▶ _What the task requires_:
Please return only the lines from the one holding "Bryggen by Night II (74, 2193)" through the one holding "News (20, 2496)", exactly as they appear in the records below, both ends included.

[Stored items]
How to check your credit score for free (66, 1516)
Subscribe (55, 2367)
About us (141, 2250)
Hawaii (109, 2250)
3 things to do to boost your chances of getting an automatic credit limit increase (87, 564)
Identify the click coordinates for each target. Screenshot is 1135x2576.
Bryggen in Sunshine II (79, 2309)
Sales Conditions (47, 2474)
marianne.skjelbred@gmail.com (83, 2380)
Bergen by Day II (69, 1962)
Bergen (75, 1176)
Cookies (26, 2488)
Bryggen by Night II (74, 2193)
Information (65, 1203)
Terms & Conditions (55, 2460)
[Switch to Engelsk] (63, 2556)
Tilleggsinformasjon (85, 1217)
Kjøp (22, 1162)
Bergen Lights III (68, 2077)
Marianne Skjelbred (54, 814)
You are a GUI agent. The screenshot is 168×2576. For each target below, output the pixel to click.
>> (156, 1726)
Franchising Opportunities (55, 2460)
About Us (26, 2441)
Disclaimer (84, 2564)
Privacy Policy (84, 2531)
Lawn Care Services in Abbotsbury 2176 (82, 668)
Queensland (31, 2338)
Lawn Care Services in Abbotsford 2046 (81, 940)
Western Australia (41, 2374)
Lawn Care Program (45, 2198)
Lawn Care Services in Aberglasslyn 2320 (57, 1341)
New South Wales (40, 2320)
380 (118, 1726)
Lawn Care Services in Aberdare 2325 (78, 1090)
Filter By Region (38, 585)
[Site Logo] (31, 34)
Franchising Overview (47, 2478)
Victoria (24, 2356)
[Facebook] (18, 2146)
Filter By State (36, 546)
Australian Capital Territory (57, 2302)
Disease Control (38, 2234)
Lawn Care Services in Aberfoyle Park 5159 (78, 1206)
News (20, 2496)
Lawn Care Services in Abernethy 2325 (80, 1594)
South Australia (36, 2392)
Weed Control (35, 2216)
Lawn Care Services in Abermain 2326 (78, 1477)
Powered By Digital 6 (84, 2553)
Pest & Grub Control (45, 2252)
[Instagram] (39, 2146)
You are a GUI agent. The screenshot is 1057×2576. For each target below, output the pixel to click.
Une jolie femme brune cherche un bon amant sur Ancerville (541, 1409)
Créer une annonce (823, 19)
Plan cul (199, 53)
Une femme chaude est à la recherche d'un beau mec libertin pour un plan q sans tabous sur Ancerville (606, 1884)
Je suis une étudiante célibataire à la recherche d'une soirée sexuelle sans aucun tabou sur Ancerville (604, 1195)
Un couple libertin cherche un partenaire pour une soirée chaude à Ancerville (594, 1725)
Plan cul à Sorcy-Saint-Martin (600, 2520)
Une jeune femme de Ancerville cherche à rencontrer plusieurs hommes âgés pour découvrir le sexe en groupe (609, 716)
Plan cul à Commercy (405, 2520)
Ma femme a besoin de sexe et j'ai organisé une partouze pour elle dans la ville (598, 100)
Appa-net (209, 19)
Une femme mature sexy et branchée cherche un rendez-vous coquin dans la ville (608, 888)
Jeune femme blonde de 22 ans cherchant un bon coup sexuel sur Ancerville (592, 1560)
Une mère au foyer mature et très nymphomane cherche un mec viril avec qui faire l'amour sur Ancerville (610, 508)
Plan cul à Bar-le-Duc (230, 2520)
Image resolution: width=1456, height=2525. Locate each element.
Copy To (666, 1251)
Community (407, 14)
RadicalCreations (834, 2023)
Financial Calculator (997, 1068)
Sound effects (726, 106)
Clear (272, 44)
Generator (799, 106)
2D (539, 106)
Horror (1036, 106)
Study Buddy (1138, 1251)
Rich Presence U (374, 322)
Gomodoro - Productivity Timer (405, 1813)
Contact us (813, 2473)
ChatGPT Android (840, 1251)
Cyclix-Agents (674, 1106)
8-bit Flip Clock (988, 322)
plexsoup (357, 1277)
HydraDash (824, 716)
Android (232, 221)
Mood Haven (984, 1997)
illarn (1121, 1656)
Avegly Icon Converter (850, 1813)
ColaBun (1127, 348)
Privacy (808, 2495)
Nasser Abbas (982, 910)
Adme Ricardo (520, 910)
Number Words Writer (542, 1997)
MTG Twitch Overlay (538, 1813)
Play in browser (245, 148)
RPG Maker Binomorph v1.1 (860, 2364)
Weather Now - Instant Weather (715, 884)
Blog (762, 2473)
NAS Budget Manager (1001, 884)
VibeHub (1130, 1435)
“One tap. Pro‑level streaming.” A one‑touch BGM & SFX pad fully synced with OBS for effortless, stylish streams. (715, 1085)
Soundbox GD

▶ _Task result_:
Bryggen by Night II (74, 2193)
Information (65, 1203)
Terms & Conditions (55, 2460)
[Switch to Engelsk] (63, 2556)
Tilleggsinformasjon (85, 1217)
Kjøp (22, 1162)
Bergen Lights III (68, 2077)
Marianne Skjelbred (54, 814)
You are a GUI agent. The screenshot is 168×2576. For each target below, output the pixel to click.
>> (156, 1726)
Franchising Opportunities (55, 2460)
About Us (26, 2441)
Disclaimer (84, 2564)
Privacy Policy (84, 2531)
Lawn Care Services in Abbotsbury 2176 (82, 668)
Queensland (31, 2338)
Lawn Care Services in Abbotsford 2046 (81, 940)
Western Australia (41, 2374)
Lawn Care Program (45, 2198)
Lawn Care Services in Aberglasslyn 2320 (57, 1341)
New South Wales (40, 2320)
380 (118, 1726)
Lawn Care Services in Aberdare 2325 (78, 1090)
Filter By Region (38, 585)
[Site Logo] (31, 34)
Franchising Overview (47, 2478)
Victoria (24, 2356)
[Facebook] (18, 2146)
Filter By State (36, 546)
Australian Capital Territory (57, 2302)
Disease Control (38, 2234)
Lawn Care Services in Aberfoyle Park 5159 (78, 1206)
News (20, 2496)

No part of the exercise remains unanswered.